A clean, interactive, and fully responsive frontend dashboard built to visualize financial data, manage transactions, and demonstrate lightweight state management.
https://anxgcf.github.io/zorvyn-finance-dashboard/
- HTML5: Semantic structure for accessibility and SEO.
- CSS3: Custom styling with Flexbox/Grid and media queries for mobile responsiveness. Zero external CSS libraries used to keep the bundle size minimal.
- Vanilla JavaScript (ES6+): Handles all DOM manipulation, filtering logic, and state changes.
- Chart.js: Used via CDN for rendering the categorical spending visualization.
- Dashboard Overview: High-level summary cards (Total Balance, Income, Expenses) that update dynamically.
- Data Visualization: A responsive bar chart breaking down spending by category.
- Transaction Management: A dynamic table rendering mock financial data.
- Search & Filtering: Real-time client-side filtering by keyword (Description) and Category.
- Simulated RBAC (Role-Based Access Control): A header toggle switches between 'Viewer' and 'Admin' modes, conditionally rendering the "Add Transaction" UI.
- Single Page Application (SPA) Architecture: Custom JavaScript navigation allows users to seamlessly switch between the Dashboard and Transactions views without reloading the page.
1. Vanilla JS over a Framework (React/Vue) For a dashboard of this specific scope and timeline, I opted for a vanilla JavaScript architecture rather than spinning up a heavy framework like React. This approach demonstrates a strong foundational understanding of the DOM, event listeners, and vanilla state management while keeping the project dependency-free and incredibly fast to load.

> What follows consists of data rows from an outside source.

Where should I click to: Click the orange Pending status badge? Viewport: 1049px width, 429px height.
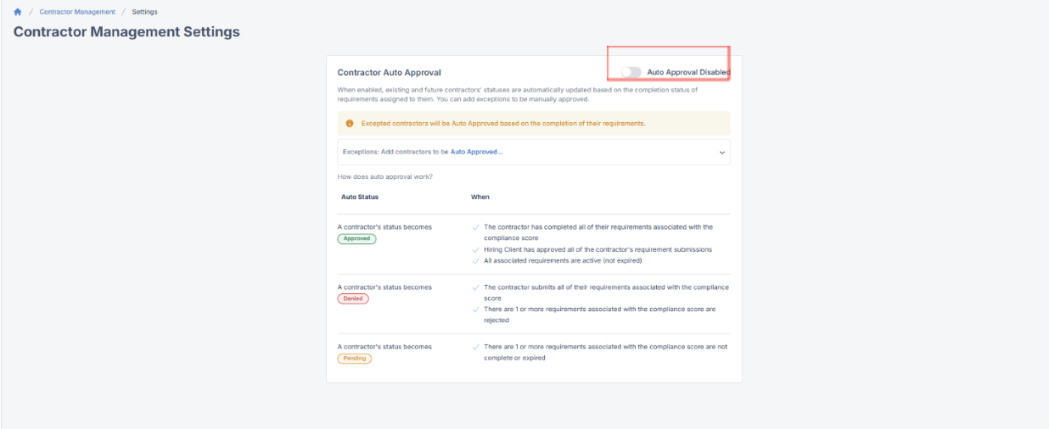pyautogui.click(x=355, y=358)
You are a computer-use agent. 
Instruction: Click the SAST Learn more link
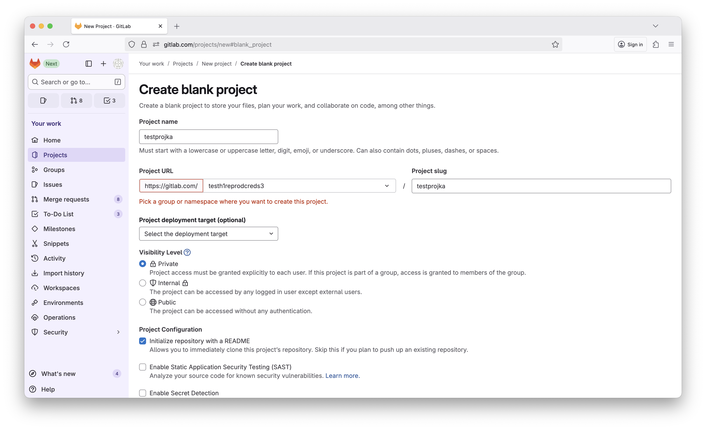[342, 376]
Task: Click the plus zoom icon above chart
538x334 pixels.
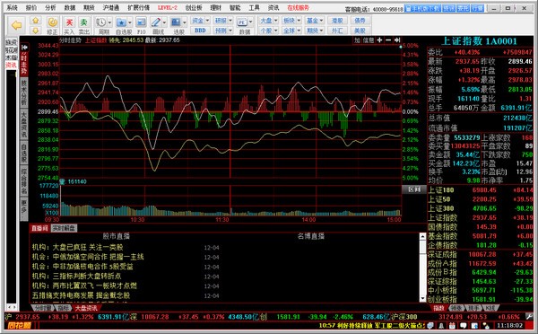Action: pyautogui.click(x=379, y=40)
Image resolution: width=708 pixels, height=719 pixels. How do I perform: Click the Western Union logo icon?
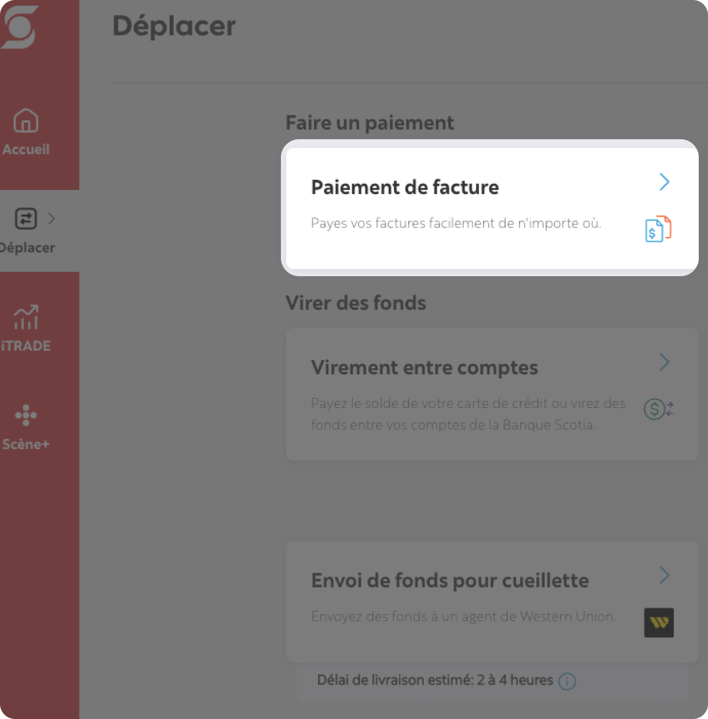click(659, 623)
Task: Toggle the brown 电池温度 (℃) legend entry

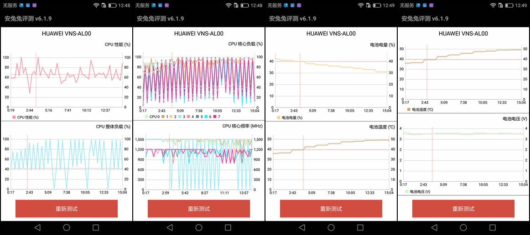Action: [420, 110]
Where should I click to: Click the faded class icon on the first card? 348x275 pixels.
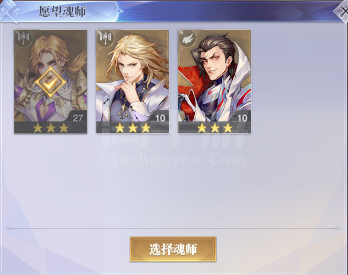(24, 38)
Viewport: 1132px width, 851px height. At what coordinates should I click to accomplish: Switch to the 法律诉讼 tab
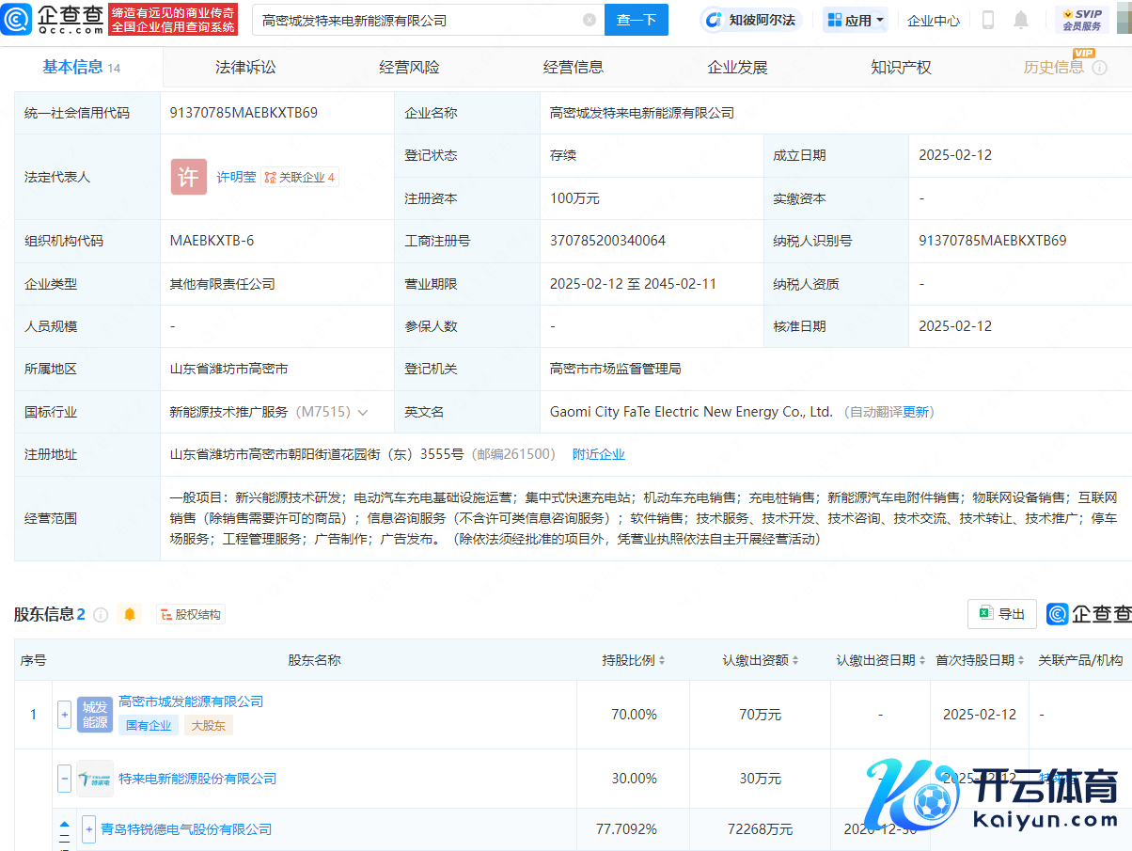coord(245,68)
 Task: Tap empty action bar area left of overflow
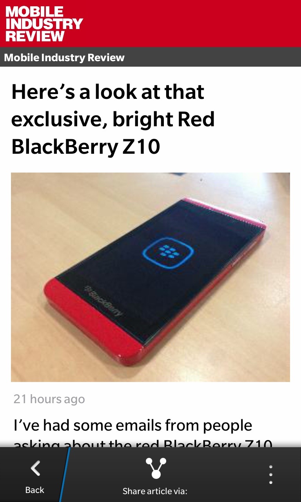pos(219,475)
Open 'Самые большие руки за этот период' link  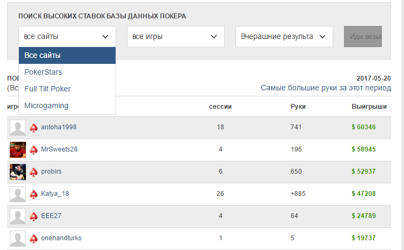(326, 88)
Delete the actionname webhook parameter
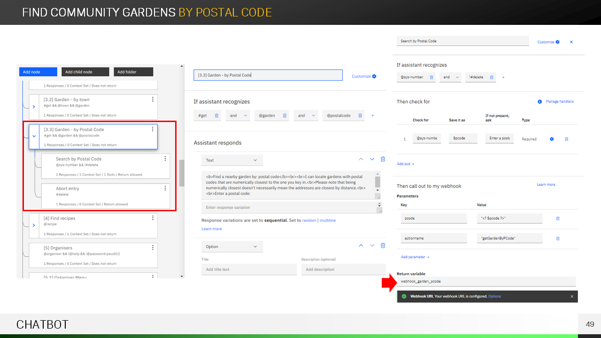 (x=558, y=238)
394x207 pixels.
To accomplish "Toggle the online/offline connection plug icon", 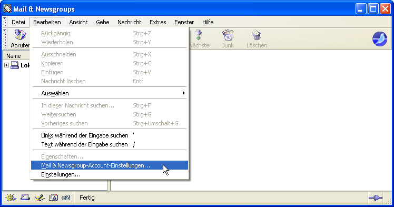I will [x=376, y=198].
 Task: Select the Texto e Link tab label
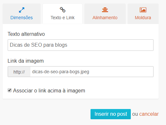(x=62, y=18)
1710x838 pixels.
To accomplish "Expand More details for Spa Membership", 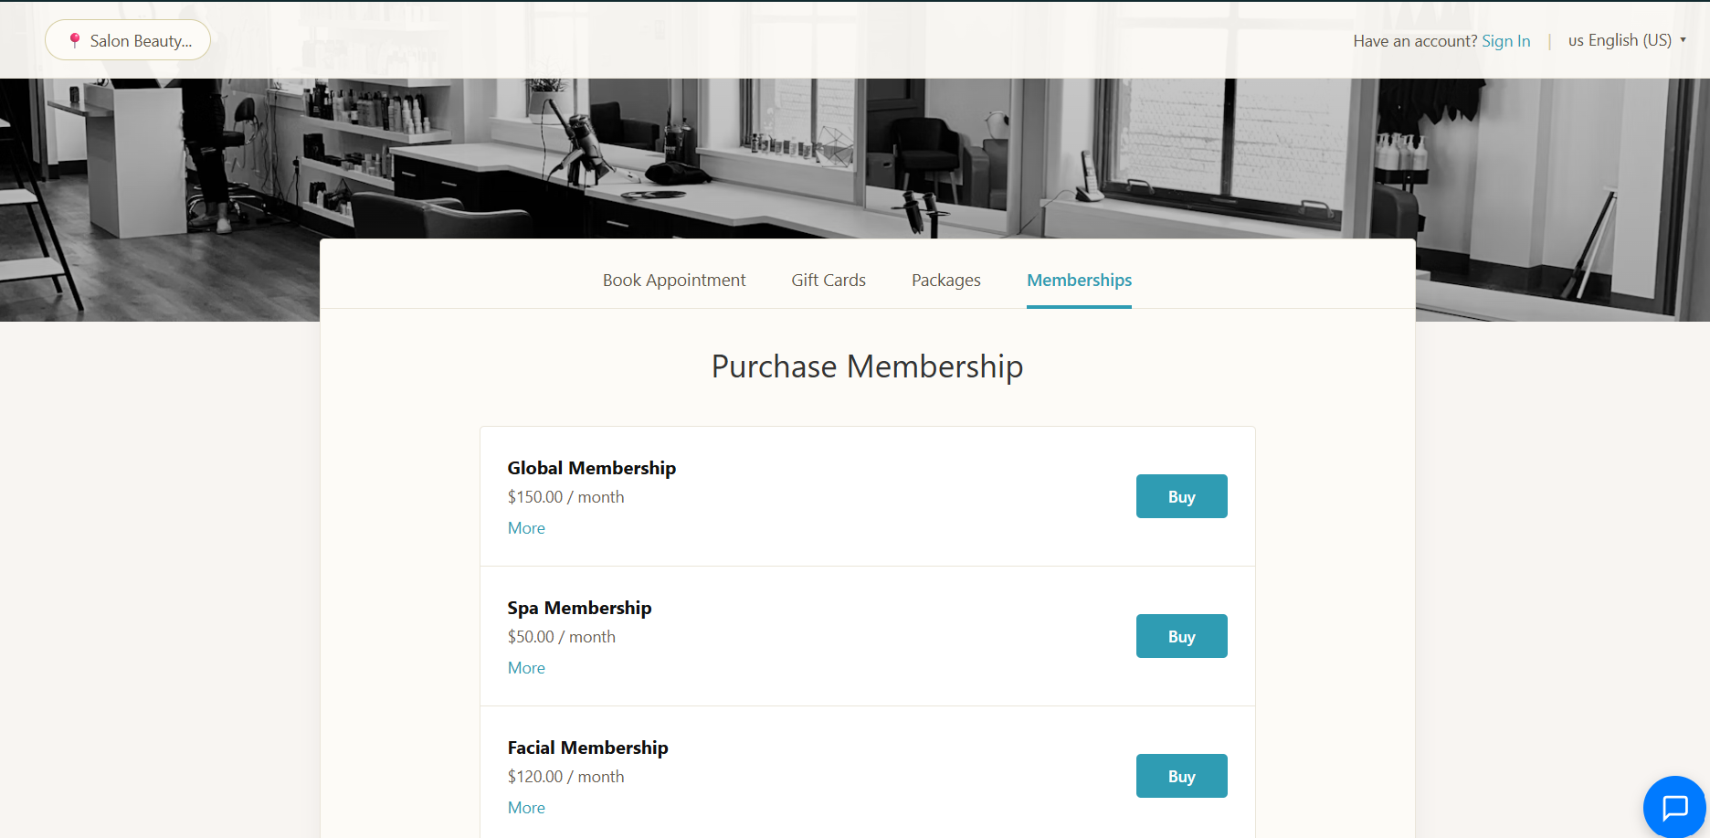I will (526, 668).
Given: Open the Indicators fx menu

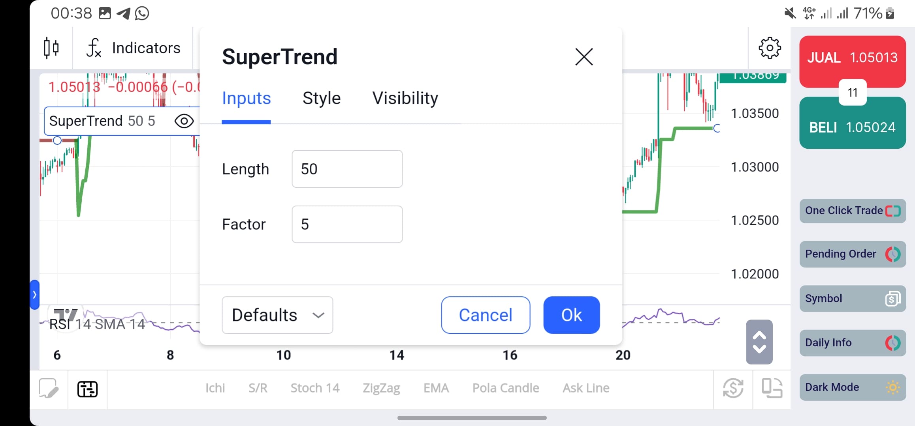Looking at the screenshot, I should [133, 48].
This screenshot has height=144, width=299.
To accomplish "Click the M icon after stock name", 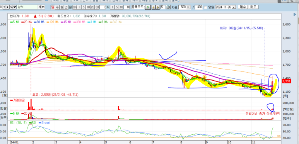I will click(43, 7).
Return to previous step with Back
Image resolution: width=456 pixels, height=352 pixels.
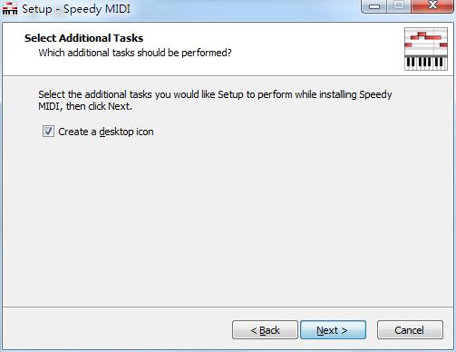[265, 330]
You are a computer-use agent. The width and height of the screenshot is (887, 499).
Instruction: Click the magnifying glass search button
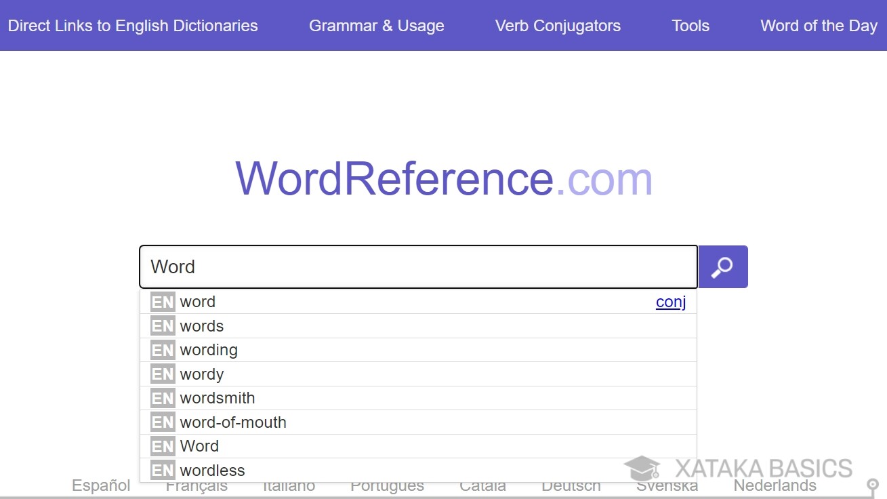pos(722,266)
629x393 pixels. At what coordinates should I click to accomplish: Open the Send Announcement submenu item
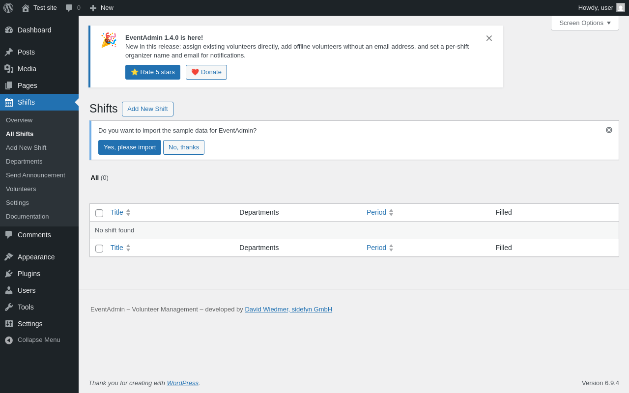pos(35,175)
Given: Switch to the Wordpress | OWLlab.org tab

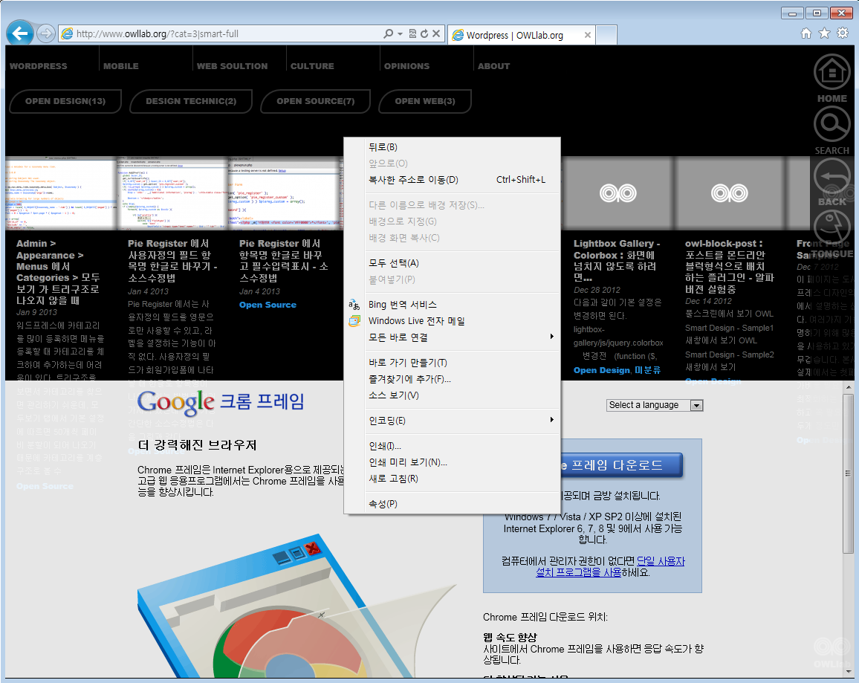Looking at the screenshot, I should tap(514, 35).
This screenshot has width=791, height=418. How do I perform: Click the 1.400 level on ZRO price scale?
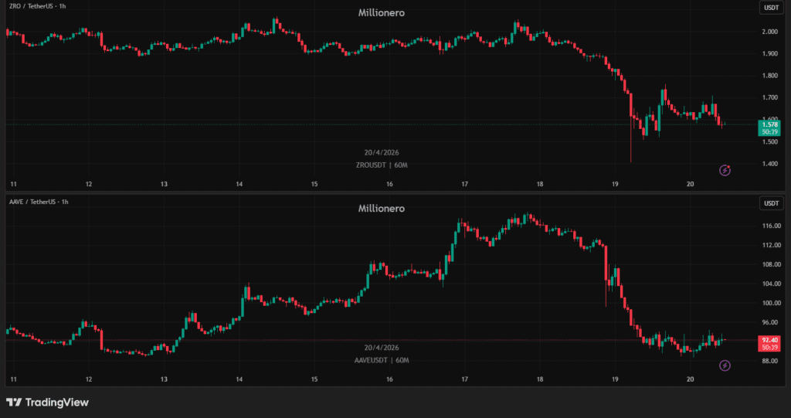770,164

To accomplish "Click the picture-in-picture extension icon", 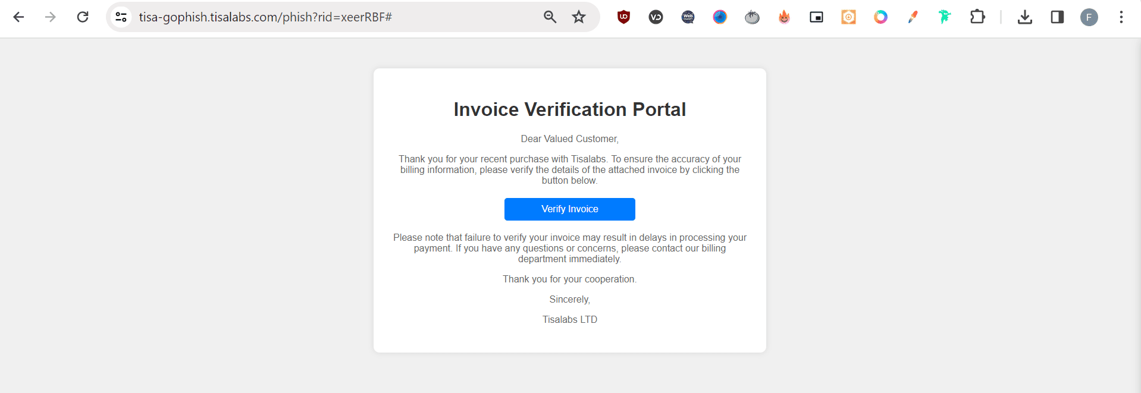I will coord(816,17).
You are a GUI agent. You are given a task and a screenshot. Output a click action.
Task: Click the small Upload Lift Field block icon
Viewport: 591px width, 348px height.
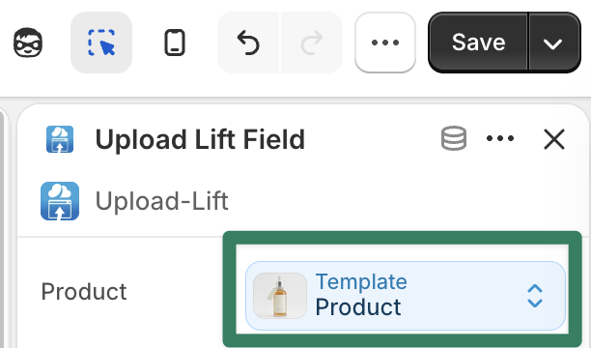click(x=60, y=139)
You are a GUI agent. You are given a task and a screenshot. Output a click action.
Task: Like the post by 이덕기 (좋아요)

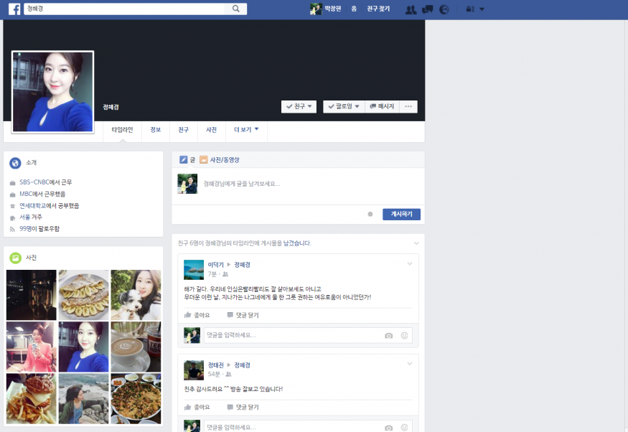(197, 315)
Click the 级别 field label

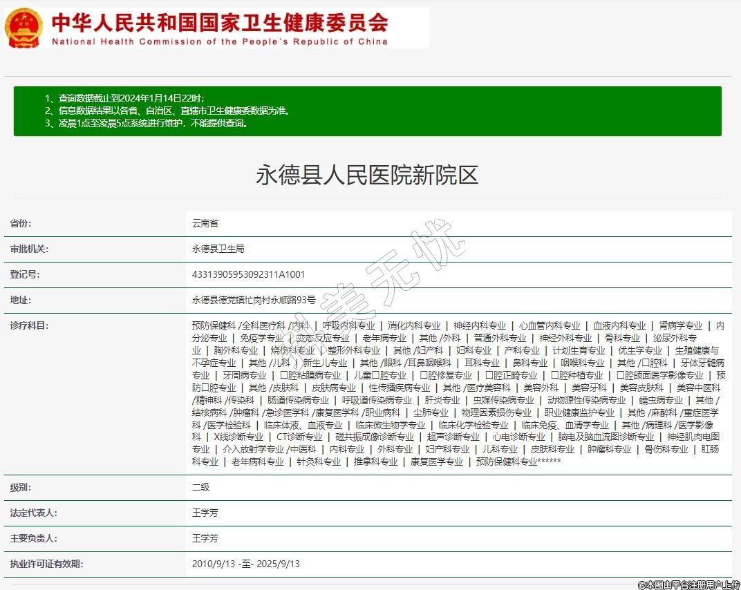coord(20,487)
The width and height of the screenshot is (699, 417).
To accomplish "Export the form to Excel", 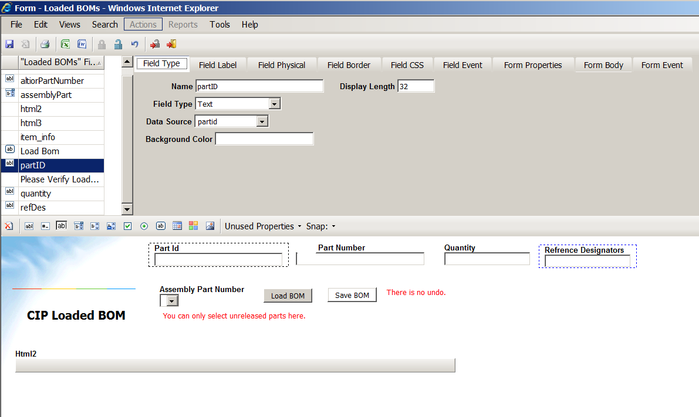I will tap(65, 44).
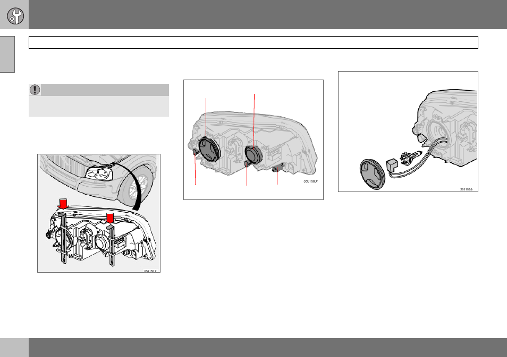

2. Client-Side State Management The application state (transactions, active filters, user role, current view) is managed entirely in memory via JavaScript variables. While perfect for this prototype, in a production environment with thousands of rows, I would offload sorting and filtering to backend API queries to maintain client performance.
3. Styling Approach Instead of using Tailwind or Bootstrap, I wrote custom CSS. This allowed me to demonstrate proficiency in responsive design principles (using media queries for mobile stacking) and layout control (Flexbox) without relying on utility classes.
To run this project locally, no build tools or package managers are required.
- Clone the repository to your local machine.
- Open the project folder.
- Serve the
index.htmlfile using a local web server (such as the VS Code "Live Server" extension) to ensure the Chart.js CDN loads correctly.